- Document -
+++++
Here is a list of all the postings Pero has made in our forums. Click on a thread name to jump to the thread.

Thread: why long holes are bent ?
14/07/2022 04:03:23

3.3 mm drills are reasonably flexible and will take the path of least resistance in a deep hole, i.e. relative to the diameter of the drill. The fact that the bend appears to occur at a specific location suggests that there may be a hard spot in the aluminium ( not an unusual occurrence ) at that point and the drill has deviated either enough to go around it or to the point where it will not bend further and forces its way through.

I suspect that someone will be along shortly to provide a formula for drill diameter, hole depth and flex in a uniform material but I don't think that is what is happening here.


Thread: For all you Myford owners
28/06/2022 05:06:18

What seems to being suggested ( I haven't watched the videos ) is that components are being produced in a number of small ( ? ) specialist workshops and then being brought together by Myfords for final assembly and testing.

This, as I understand it, is a similar model to that used by Cowells. I haven't heard too many complaints about Cowells machines and their quality and I certainly have no complaints about mine..

This production method seems to be the model used today in all multi component products ranging from motor cars to aircraft and rockets. The days of everything being done in-house seems to be a thing of the past. A pity in some ways but entirely sensible when you think about it, but quality control is always the overriding determinant.
+++++
- Information provided -
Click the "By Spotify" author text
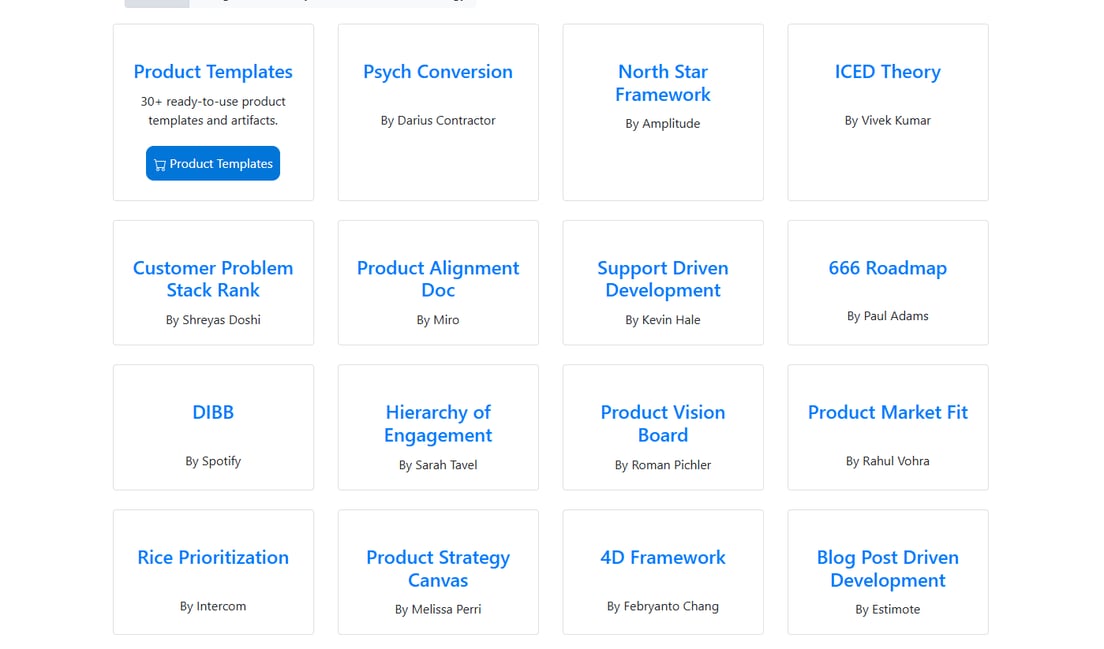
+++++
- Exercise prompt -
Repeat the stretch of the forum postings from "Thread: why long" through "is happening here.", substituting "brass" for "aluminium". The data plays no role here.

- Result of the exercise -
Thread: why long holes are bent ?
14/07/2022 04:03:23

3.3 mm drills are reasonably flexible and will take the path of least resistance in a deep hole, i.e. relative to the diameter of the drill. The fact that the bend appears to occur at a specific location suggests that there may be a hard spot in the brass ( not an unusual occurrence ) at that point and the drill has deviated either enough to go around it or to the point where it will not bend further and forces its way through.

I suspect that someone will be along shortly to provide a formula for drill diameter, hole depth and flex in a uniform material but I don't think that is what is happening here.